Big operators with deep resources such as Home Depot Inc. and Walmart Inc. have taken expensive steps such as chartering ships, but midsize and smaller companies have fewer resources to draw on.
HomeLife Media LLC, an Anaheim, Calif.-based business that owns iHeartCats.com and other e-commerce sites that sell pet-related products, imports most of its goods from China but started buying jewelry, dog supplements and other items from U.S. suppliers after the company’s ocean freight expenses multiplied and surging airfreight costs cut into the company’s profits.
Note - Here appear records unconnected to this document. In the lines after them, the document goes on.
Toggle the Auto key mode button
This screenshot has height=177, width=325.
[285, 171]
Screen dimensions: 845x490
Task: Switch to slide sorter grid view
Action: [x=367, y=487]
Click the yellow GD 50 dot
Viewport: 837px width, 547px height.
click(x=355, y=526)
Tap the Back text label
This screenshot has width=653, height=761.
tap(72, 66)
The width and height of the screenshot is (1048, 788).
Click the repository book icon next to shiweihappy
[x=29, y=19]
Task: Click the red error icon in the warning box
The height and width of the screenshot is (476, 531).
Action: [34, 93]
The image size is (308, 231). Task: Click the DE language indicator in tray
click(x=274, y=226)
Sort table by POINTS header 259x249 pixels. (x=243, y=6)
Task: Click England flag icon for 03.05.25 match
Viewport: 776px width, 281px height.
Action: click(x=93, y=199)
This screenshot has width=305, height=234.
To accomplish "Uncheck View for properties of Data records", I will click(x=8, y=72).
Ivan Rodriguez, HomeLife’s vice president of information technology, said the business plans to source more goods from domestic U.S. suppliers. It has also started working with a Mexico-based metalworking company that makes pet-themed wall art and ships some orders directly to HomeLife customers. “They do daily deliveries via truck to Texas, and they have a facility that they do their fulfillment from,” Mr. Rodriguez said.
Cleveland-based logistics and fulfillment company Shipping Pilot LLC avoided some of the past year’s run-up in warehouse rents because it signed a three-year lease in May, said Greg Airel, the company’s president. But that advantage has run out as the surge in e-commerce demand has driven more goods through its single facility.
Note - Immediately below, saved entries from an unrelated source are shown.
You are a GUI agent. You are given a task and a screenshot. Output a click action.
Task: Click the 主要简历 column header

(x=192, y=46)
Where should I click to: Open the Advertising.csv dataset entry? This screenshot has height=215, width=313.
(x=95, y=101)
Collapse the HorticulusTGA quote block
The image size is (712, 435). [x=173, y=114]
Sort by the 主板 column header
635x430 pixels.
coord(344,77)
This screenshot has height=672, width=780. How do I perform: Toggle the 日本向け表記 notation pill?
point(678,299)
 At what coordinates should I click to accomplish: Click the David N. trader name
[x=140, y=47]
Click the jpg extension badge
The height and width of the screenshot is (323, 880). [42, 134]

Shipping Pilot is outgrowing its 20,000-square foot space, and is now shopping for semi trailers to store overflow goods at unused truck docks. Some of the equipment Mr. Airel is eyeing isn’t in good enough shape to be used for transport so he is considering covering the trailers with tarps because parts for repairs are in short supply.
He said he expects the company to need 10,000 square feet of additional storage space next year, and the trailers will help keep him from “paying those crazy prices” for new warehouse space. Still, Mr. Airel said he’ll “have to eat that cost one day, when I run out of tractor trailers to buy or find.”
Direct-to-consumer home fitness equipment merchant Bells of Steel USA Inc. is raising prices for its customers after its cost for shipping a 40-foot container from Asia roughly quadrupled from early 2020 to the summer of this year, according to Bryan Chu, chief financial officer of the company’s Canadian owner.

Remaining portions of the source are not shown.